Let’s start by looking at the Parliament of the United Kingdom (other parliaments come later). MPs have the property position held (P39) -> Member of Parliament in the United Kingdom (Q16707842). Right now 10,708 items in Wikidata have this property (covering current and former MPs).
MPs also have the property educated at (P69) which connects them to schools and universities. So we can ask for a list of educational establishments, with the number of MPs (living or dead) who attended them. We can put this into a bubble chart.
The above is a static screenshot: if you go to the interactive display (or download it as an SVG file), the names of the institutions appear as you mouse over each circle. This link takes you to the query.
As you might expect, the most visible places are public schools (in the British sense) and Oxbridge colleges. There are a lot of entries for which Wikidata has place of education as Oxford or Cambridge, but does not have the college, so numbers for Oxbridge colleges are generally underestimates.
It would be interesting to highlight constituencies that have only ever been represented by an Oxbridge graduate, or restrict the query to current MPs, or those in specific roles like the Cabinet, but the data are not available in Wikidata yet.
Again, go to the live query for the interactive version where the names of the institutions appear on mouse-over.
Another kind of biographical data connects people to jobs. There are multiple ways to express a job in Wikidata. We can say that someone was employed by (P108) a particular organisation in a particular capacity or we can link a particular role via position held (P39). Here, I’m not interested in the specific job role, but in the career someone was known for, like soldier, doctor, or banker. For this, we can use occupation (P106).
Interesting to see the prominence of cricketer (153 MPs), especially versus association football player (22 MPs) and rugby union player (10 MPs). Presumably other parliaments haven’t had so many cricketers? Let’s substitute the US senate again.
That’s very different! It looks like the path to power in the Senate, for most of its history, has been via the courts (after the Ivy League). This is one illustration of the differing nature of political elites in the two countries.
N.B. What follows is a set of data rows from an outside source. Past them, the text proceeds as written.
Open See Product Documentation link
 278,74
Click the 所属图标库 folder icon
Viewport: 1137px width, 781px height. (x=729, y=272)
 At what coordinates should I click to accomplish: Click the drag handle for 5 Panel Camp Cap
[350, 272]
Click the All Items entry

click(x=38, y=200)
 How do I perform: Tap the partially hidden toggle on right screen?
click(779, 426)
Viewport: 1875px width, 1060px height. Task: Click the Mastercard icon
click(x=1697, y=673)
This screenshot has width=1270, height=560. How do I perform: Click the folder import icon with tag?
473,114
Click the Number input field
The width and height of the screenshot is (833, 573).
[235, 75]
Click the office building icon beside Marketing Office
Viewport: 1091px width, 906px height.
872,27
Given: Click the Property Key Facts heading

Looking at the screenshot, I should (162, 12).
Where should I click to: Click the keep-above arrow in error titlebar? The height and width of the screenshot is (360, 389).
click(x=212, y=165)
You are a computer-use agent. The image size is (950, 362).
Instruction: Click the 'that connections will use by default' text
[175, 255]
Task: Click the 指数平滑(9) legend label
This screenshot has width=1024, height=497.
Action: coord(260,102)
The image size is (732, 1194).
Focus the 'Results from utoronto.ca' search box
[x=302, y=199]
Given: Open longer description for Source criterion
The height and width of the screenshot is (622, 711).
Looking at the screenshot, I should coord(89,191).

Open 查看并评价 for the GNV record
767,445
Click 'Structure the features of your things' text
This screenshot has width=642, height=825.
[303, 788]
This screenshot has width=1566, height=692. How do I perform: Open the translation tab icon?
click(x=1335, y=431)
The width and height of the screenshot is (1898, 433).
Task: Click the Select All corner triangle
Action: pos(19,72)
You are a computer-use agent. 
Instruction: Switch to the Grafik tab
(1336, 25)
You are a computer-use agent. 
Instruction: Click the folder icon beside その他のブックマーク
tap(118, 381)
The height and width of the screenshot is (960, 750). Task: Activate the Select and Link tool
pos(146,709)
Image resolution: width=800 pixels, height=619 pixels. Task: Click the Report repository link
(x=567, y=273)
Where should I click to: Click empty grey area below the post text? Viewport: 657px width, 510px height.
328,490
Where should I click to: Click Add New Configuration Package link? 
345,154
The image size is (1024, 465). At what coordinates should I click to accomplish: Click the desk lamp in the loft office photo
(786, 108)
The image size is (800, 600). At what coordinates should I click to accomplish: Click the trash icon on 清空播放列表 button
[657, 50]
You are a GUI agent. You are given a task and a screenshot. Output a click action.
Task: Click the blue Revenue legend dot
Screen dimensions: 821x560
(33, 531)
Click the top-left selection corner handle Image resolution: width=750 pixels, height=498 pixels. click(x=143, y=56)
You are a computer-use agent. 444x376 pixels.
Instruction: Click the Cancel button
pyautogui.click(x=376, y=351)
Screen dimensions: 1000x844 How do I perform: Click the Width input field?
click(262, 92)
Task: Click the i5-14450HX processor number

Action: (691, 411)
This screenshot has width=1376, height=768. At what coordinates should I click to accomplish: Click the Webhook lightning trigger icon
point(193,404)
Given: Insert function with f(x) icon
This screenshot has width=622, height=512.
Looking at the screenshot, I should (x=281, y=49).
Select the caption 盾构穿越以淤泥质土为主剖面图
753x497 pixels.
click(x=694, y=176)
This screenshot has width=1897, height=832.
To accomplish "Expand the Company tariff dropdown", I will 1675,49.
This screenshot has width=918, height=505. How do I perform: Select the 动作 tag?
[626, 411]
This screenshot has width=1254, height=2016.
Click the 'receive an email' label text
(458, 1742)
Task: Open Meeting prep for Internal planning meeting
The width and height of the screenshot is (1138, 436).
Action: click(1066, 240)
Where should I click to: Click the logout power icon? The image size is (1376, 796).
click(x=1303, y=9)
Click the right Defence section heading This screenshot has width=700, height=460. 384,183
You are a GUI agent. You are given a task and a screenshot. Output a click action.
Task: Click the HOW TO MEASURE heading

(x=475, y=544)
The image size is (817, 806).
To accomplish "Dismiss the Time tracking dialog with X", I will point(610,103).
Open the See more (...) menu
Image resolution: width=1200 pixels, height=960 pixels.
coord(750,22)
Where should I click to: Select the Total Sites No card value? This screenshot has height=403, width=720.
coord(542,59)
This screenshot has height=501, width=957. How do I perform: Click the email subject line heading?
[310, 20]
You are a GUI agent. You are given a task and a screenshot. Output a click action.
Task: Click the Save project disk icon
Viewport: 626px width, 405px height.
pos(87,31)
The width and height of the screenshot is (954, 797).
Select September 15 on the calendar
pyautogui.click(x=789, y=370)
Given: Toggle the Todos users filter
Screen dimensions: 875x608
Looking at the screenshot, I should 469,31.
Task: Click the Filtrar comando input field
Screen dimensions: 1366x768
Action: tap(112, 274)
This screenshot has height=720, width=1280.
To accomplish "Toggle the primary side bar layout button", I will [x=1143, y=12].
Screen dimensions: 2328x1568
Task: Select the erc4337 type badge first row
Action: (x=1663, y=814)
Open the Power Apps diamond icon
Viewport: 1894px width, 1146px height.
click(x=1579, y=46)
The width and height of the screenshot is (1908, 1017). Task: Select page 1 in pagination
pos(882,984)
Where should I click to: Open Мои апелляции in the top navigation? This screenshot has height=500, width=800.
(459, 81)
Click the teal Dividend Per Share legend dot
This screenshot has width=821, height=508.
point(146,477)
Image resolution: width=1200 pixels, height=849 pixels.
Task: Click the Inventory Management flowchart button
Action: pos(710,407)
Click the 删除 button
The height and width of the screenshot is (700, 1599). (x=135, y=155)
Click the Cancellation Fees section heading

Clearly there are many more houses of parliament. How many parliaments does Wikidata know about, and how many members does it have for each? We can ask for each type of parliamentarian, then use the property part of (P361) to get the parliament of each. It turns out there are 261 of these.
The most common occupation for the US Senate is lawyer. For the European Parliament, it’s journalist. Can we get the most common occupation for each of the 261 parliaments on the list?
This query was a bit beyond my present skill, involving what’s called a named subquery, and I had to ask for help, but fortunately Wikidata’s community was very helpful.
Most parliaments have lawyer as their most-common job, but not all. Among the exceptions, the Parliament of Norway has farmer; the Chamber of Deputies of the Parliament of the Czech Republic has educationalist; the Seimas of the Republic of Lithuania has university teacher; the Senate of Ancient Rome has soldier.
The number of UK MPs with a scientific background has long seemed to me to be shockingly small. It would be straightforward to adapt this query to rank parliaments by the number (or better still, proportion) of scientists, and if the data were richer, to rank particular sessions of parliament, eg. the 56th Parliament of the United Kingdom. We could define “scientists” by qualifications, by profession, or both.
Here we’ve really only looked at two pieces of biographical data, but there is a lot they can reveal, and Wikidata queries and visualisations give a much more immediate way to explore this information than clicking endless links in Wikipedia.